85Apartamentowiec - Page 4 Empty Re: Apartamentowiec Sro 25 Lut 2015, 16:16

Skittles

Skittles
/31.05.2013 - popołudnie/

Skitles zjawił się w końcu pod drzwiami Smitha. Wcześniej kazał na siebie czekać swojemu przydupasowi, który to zawiózł jego czarne dupsko do Appaloosa.
Ciężko było określić w jakim był dziś humorze. Wlazł jak do siebie (o ile było otwarte), po czym rozejrzał się za Smithem.

86Apartamentowiec - Page 4 Empty Re: Apartamentowiec Sro 25 Lut 2015, 16:34

Pan Smith

Pan Smith
- Proszę, nie krępuj się, właź jak do siebie! 
Smith siedział na jasnej kanapie, wpatrzony w okno, które wychodziło na najbardziej ruchliwą ulicę Appaloosa. Nie było jeszcze wieczora, a Anthony był już pijany; na stoliku prze mężczyzna stała na wpół opróżniona butelka wódki.
- Dobrze, że wpadłeś, nie lubię pić do lustra. Albo inaczej... do okna!

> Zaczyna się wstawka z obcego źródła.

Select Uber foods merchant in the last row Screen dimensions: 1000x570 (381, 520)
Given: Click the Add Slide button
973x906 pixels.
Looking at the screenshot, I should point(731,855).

87Apartamentowiec - Page 4 Empty Re: Apartamentowiec Sro 25 Lut 2015, 16:43

Skittles

Skittles
- Dobrze wiesz, że nie piję. - mruknął, po czym usadowił się na jakimś fotelu. Przyglądał się chwilę melancholijnemu Smithowi. niestety - nie wzruszył go jakoś szczególnie. W ogóle go nie wzruszył.
- Czego chciałeś? - zapytał z tą samą, znudzoną miną co zawsze. Nie wiedział czemu, ale zaczął myśleć o ważkach i o tym, jak bardzo by sobie teraz zjadł Milky Waya.

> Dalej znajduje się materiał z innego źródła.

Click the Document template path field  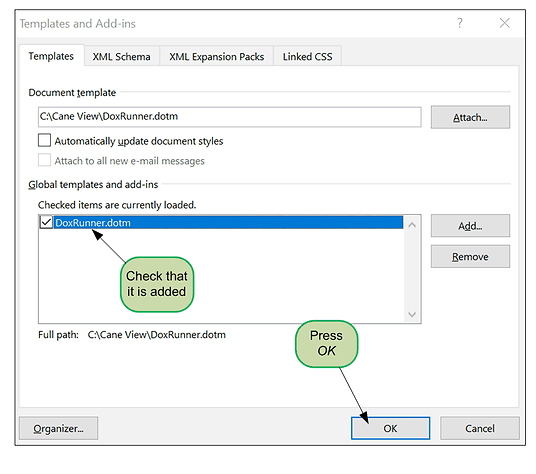click(x=229, y=117)
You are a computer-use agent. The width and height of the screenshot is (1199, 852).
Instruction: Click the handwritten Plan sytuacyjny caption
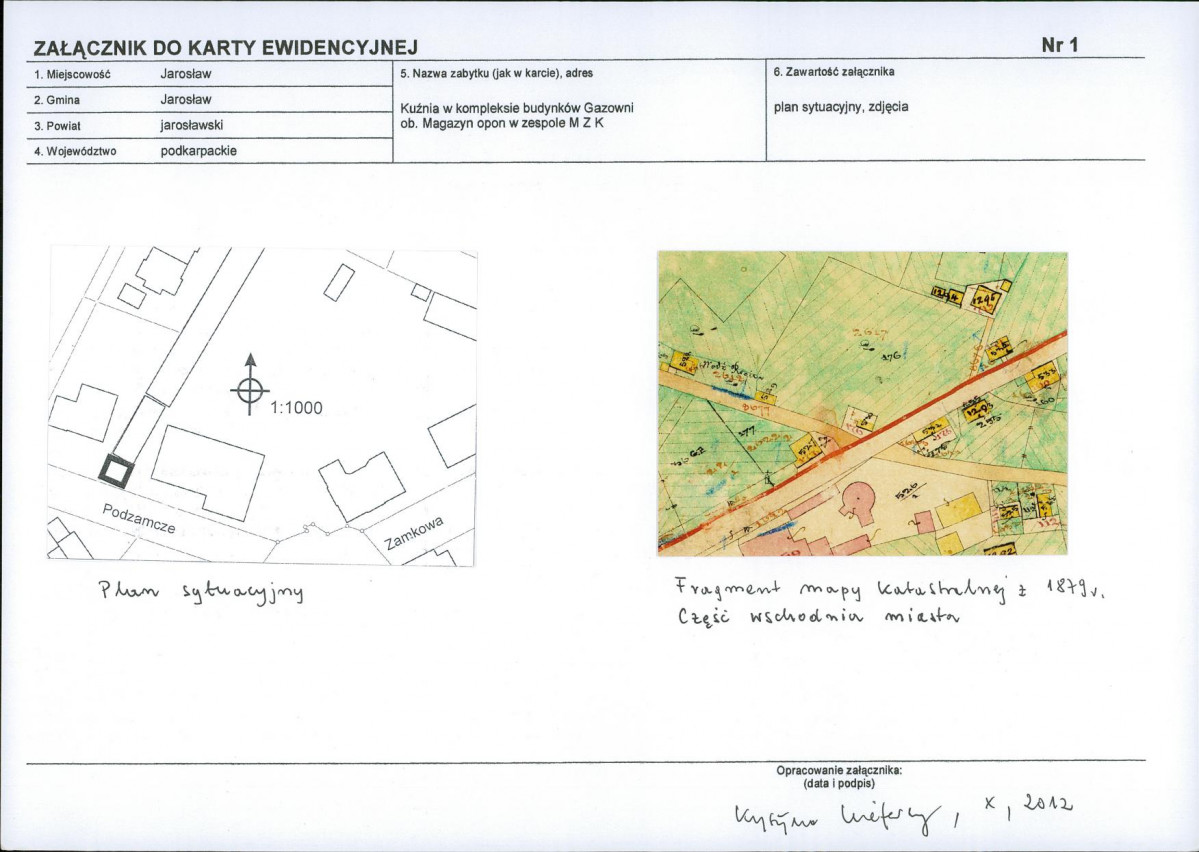coord(201,591)
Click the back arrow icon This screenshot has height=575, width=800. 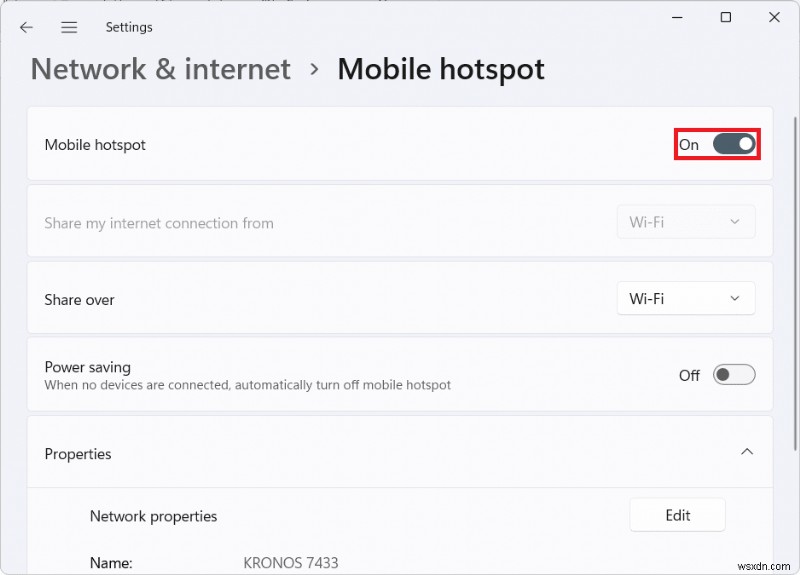point(27,27)
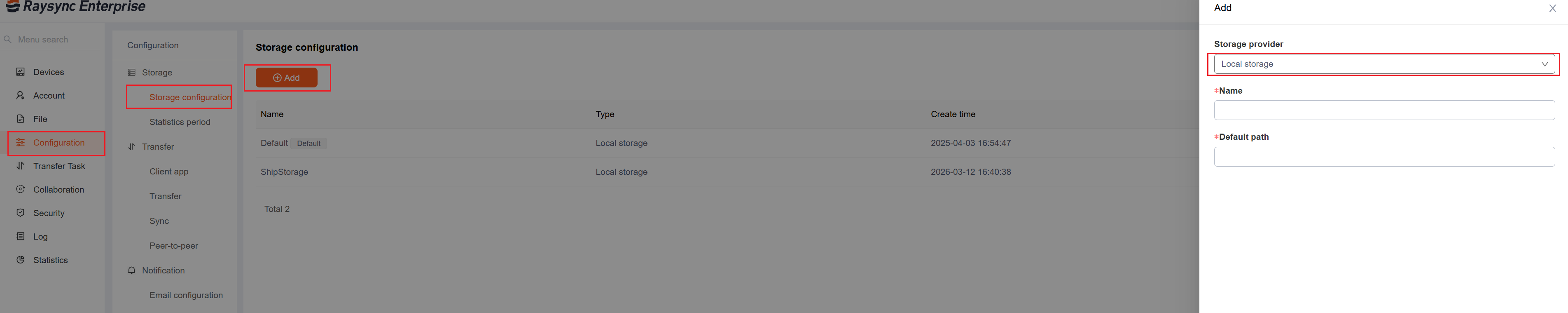Click into the Default path field
Image resolution: width=1568 pixels, height=313 pixels.
[x=1383, y=157]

88Apartamentowiec - Page 4 Empty Re: Apartamentowiec Sro 25 Lut 2015, 16:50

Pan Smith

Pan Smith
- A tka, wybacz, zapomniałem. To może leć do kibla i nalej sobie nieco wody z klozetu.
Wypił kolejny kieliszek.
- Co chciałem? Dogadać się, wiesz? Może w końcu jakoś coś ogarniemy, he? Sprawy wyjaśnimy, co to za fochy z twojej strony?

89Apartamentowiec - Page 4 Empty Re: Apartamentowiec Sro 25 Lut 2015, 17:00

Skittles

Skittles
Skittles uniósł brew.
- To nie ja każe się napić tobie wody z klozetu, jak mała, obrażona dziewczynka. - mruknął. Chyba raczej nie był jakoś szczególnie skłonny do polepszania swoich stosunków ze Smithem. Wychodził z założenia, że skoro ten zawiódł go, kiedy ten go najbardziej potrzebował, to teraz może się pierdolić.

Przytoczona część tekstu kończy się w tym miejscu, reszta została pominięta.